▸ **Texte présenté**:
>>>>>

Ces droits préexistants pour les écoles de confession minoritaire financées par l'impôt faisaient alors partie des négociations constitutionnelles entourant la Confédération canadienne dans les années 1860. Lors des conférences de la Confédération, l'archevêque catholique Connolly de Halifax plaida pour des systèmes scolaires catholiques et protestants séparés dans l'ensemble de la fédération, et administrés par le gouvernement fédéral. L'idée fut rejetée par les délégués canadiens-français du Canada-Est, qui exigèrent un contrôle provincial sur l'éducation[2]. Ils percevaient cette possibilité comme une menace sur l'éducation francophone en région. Le résultat fut l'article 93 de la Loi constitutionnelle de 1867 qui permit au gouvernement fédéral d'intervenir uniquement pour protéger les écoles des minorités, établies après la Confédération. Outre cette mise en garde, l'article 93 prévoit que l'éducation est une question de compétence provinciale exclusive. D'où l'usage actuel de la gouvernance locale dans tout le Canada.

<<<<<

▸ **Consigne**: Dans le texte présenté, relevez dans l'ordre toutes les formes verbales conjuguées au passé simple, en comptant chaque occurrence. Le matériel qui suit n'a aucun rapport avec le texte présenté.

▸ **Données fournies**:
>>>>>

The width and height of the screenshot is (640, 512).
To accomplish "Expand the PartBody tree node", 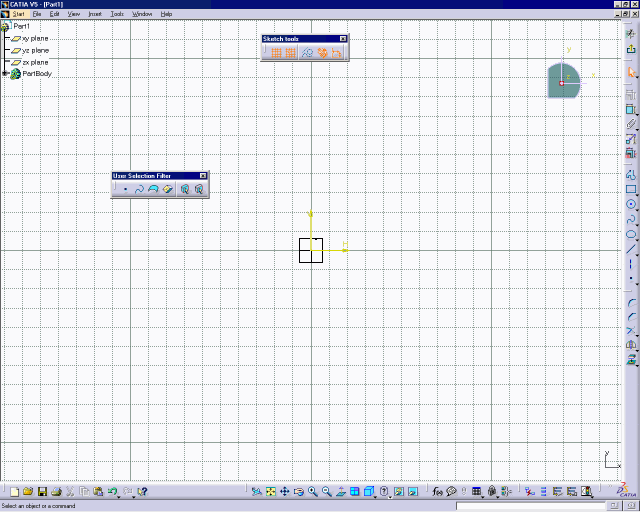I will [5, 74].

<<<<<

▸ **Réponse attendue**: plaida, fut, exigèrent, fut, permit